-- Selected extract --
--*--

In October 2020, Alex Azar, at that time the United States Secretary of Health and Human Services, predicted a hundred million available doses by the end of the year. The Trump administration later reduced the goal to twenty million doses. As of January 6, 2021, the CDC was reporting 17,288,950 doses distributed, but only 5,306,797 actually administered to a person. Of those, 3,416,875 were distributed and 511,635 administered through the Federal Pharmacy Partnership. General Gustave Perna said reporting delays cause the administration numbers to lag by 72 to 96 hours. By January 31, 2021, when Operation Warp Speed was being transferred to the Biden Administration, 63.7 million doses had been delivered of a total of 200 million doses that Pfizer and Moderna were contracted to provide by the end of March 2021.
Operation Warp Speed used BARDA as the financial interface between the U.S. federal government and the biomedical industry. The program was initially being funded with $10 billion, with additional funds allocated through BARDA. Funding was increased to about $18 billion by October 2020.
The United Kingdom was the first country to authorize the vaccine on an emergency basis on December 2, 2020. Emergency use authorization in the United States was issued December 11, 2020.
On December 8, 2020, President Trump signed an executive order mandating that companies sell vaccine to the US before selling to any other countries (even if they already had contracts with other countries).
According to the Department of Health and Human Services' fact sheet, the main stated goal of Operation Warp Speed was to "produce and deliver 300 million doses of safe and effective vaccines with the initial doses available by January 2021, as part of a broader strategy to accelerate the development, manufacturing, and distribution of COVID-19 vaccines, therapeutics, and diagnostics".
In January 2021, White House press secretary Jen Psaki announced that the program was expected to undergo a restructure and renaming under the Biden administration. Also in January 2021, Dr. Moncef Slaoui, former Operation Warp Speed lead, was told not to use the name Operation Warp Speed anymore. At the end of February 2021, responsibilities of Operation Warp Speed were transferred into the White House COVID-19 Response Team.

--*--

-- Task requirements --
1: Say whether each statement agrees with the Operation Warp Speed text, answering yes or no and quoting the deciding words of the text exactly: (a) The United Kingdom authorized the vaccine on an emergency basis before the United States did. (b) The program's funding stood at about $10 billion by October 2020. (c) The Trump administration later raised its goal to a hundred million doses by the end of the year.
2: Continue the Operation Warp Speed text from its last sentence.
None of the lines that come next are needed.

--*--

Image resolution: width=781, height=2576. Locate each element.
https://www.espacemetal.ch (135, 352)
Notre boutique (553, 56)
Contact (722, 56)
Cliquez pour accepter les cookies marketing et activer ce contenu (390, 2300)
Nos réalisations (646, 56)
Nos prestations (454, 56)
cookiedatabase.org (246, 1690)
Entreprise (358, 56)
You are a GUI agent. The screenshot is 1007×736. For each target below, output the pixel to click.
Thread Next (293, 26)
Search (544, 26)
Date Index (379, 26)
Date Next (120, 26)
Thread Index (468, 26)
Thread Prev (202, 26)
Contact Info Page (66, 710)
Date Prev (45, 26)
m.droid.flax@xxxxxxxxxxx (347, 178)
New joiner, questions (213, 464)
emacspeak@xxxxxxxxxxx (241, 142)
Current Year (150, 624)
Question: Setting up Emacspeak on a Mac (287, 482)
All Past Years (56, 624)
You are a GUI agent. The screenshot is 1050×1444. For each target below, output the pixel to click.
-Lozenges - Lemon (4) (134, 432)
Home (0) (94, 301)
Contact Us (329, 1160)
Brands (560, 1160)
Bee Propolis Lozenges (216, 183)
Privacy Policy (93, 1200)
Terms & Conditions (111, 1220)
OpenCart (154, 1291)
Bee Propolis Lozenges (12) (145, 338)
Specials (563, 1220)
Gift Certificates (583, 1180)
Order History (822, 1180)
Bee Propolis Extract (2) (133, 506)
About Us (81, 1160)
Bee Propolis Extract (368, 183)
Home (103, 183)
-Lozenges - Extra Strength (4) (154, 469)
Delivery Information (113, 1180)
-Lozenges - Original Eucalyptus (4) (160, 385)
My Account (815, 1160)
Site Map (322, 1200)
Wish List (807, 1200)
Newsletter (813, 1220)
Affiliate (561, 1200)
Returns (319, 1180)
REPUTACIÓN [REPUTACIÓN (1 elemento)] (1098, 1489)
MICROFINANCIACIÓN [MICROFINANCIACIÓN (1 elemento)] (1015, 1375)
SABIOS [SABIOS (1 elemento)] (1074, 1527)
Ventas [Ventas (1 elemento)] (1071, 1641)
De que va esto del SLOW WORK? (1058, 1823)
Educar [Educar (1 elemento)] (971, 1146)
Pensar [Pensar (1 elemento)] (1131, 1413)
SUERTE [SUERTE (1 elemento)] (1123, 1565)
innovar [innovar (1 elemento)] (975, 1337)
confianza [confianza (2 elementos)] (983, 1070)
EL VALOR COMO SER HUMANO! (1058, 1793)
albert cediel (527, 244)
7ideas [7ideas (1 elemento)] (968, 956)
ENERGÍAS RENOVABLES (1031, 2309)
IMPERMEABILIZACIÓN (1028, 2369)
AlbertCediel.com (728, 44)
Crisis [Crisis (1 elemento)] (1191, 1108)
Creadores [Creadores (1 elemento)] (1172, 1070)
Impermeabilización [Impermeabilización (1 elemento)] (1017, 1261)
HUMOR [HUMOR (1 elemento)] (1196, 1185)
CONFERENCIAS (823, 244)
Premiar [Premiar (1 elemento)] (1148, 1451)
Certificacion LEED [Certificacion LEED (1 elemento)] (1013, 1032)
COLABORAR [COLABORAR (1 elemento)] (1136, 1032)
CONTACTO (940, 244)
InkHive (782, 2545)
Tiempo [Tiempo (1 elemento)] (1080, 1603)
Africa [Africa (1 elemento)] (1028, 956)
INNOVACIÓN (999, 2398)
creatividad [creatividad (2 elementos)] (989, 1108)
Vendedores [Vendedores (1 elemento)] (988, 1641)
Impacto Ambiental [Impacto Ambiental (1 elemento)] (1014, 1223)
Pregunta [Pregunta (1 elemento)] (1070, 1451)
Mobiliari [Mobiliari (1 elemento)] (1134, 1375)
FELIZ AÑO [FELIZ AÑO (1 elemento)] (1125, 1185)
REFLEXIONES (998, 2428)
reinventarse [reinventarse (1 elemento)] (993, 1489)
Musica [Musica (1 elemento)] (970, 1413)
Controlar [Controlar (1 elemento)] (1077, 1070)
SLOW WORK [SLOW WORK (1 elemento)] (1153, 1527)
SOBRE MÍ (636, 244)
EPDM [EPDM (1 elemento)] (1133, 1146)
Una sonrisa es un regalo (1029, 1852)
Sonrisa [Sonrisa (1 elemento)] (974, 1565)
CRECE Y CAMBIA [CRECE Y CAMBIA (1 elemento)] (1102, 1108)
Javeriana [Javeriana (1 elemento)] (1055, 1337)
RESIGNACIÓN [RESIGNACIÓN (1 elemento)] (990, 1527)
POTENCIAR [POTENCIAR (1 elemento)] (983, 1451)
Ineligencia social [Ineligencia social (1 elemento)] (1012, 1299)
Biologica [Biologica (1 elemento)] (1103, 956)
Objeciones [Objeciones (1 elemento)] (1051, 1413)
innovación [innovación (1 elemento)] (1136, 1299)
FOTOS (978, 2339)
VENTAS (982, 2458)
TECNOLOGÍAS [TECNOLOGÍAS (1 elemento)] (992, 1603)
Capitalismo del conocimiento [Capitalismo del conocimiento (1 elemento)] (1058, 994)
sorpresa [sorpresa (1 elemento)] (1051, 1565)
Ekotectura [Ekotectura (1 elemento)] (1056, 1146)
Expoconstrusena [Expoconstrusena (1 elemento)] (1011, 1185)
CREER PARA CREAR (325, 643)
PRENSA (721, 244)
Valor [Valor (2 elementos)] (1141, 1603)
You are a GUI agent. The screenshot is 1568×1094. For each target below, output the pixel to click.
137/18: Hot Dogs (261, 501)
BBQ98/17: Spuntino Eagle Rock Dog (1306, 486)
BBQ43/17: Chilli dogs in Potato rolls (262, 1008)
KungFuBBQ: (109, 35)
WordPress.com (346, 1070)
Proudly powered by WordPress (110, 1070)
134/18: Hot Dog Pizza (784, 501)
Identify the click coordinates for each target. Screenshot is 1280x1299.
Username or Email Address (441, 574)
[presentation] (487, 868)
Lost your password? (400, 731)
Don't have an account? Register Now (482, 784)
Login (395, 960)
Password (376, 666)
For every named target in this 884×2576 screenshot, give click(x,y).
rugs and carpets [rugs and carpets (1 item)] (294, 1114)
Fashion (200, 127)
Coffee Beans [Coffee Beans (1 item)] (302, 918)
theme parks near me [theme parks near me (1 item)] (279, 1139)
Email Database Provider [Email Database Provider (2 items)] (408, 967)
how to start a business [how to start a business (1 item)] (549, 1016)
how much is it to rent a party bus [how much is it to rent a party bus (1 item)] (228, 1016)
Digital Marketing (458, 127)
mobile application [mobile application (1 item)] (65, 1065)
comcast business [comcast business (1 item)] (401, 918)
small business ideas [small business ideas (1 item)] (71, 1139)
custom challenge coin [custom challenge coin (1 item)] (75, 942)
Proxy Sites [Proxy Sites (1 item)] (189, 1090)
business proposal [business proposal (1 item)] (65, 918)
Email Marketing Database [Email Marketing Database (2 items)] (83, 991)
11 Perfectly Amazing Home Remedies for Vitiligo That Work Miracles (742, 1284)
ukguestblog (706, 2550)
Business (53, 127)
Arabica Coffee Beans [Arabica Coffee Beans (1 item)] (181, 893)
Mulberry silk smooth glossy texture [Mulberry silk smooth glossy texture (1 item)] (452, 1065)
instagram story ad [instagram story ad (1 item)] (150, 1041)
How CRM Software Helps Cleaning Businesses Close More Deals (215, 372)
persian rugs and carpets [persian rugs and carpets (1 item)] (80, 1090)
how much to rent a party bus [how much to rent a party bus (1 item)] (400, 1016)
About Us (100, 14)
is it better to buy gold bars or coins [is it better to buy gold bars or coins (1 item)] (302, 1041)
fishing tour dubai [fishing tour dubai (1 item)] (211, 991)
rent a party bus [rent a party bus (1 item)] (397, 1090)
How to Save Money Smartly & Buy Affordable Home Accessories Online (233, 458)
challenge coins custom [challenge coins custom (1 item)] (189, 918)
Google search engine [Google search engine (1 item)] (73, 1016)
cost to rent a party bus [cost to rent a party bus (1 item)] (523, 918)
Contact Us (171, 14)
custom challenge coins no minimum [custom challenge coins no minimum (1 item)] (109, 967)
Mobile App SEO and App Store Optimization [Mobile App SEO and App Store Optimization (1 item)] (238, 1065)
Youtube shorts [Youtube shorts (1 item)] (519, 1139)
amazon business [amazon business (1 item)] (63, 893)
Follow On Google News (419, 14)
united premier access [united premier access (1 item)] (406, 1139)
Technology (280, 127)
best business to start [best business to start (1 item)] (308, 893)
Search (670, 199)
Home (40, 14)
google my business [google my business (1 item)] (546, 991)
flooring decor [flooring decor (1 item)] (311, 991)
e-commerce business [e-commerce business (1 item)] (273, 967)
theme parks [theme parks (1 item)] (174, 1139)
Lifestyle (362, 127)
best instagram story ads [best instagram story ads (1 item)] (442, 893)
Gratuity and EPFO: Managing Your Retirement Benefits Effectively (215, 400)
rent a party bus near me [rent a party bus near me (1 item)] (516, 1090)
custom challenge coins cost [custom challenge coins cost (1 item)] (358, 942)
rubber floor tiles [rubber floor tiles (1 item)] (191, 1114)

--*--

-- Answer set --
1:
(a) Yes: "The United Kingdom was the first country to authorize the vaccine on an emergency basis on December 2, 2020."
(b) No: "Funding was increased to about $18 billion by October 2020."
(c) No: "The Trump administration later reduced the goal to twenty million doses."

2:
The leader of the Operation Warp Speed project, Moncef Slaoui, had been a board member of the U.S. vaccine developer, Moderna, and divested his shares in Moderna stock, at a potential personal gain of $10 million, raising questions of his neutrality in judging vaccine candidates. Although Slaoui resigned from the Moderna board when named to head Warp Speed, his share value in Moderna stock increased by $3 million in one day when Moderna announced an advance in vaccine clinical research. At the request of the incoming Biden administration, Slaoui resigned from the project in early January 2021.
At the end of February 2021, Operation Warp Speed transitioned into the White House COVID-19 Response Team under the Biden Administration.
The focus of Operation Warp Speed to deploy approved COVID-19 vaccines first for the American people raised ethical and logistical concerns that access to vaccines outside of the United States may be restricted during 2021, leaving low-to-middle-income countries with no or minimal supply. Concerns were elevated when the Trump administration withdrew its financial support for the WHO and COVAX, and whether the program would participate in international vaccination practices, optimization, and education against vaccine hesitancy and misinformation. In February 2021 after Operation Warp Speed was transitioned to the White House COVID-19 Response Team, the United States pledged to donate any vaccine surplus out of concern for vaccine-poor regions, such as Africa.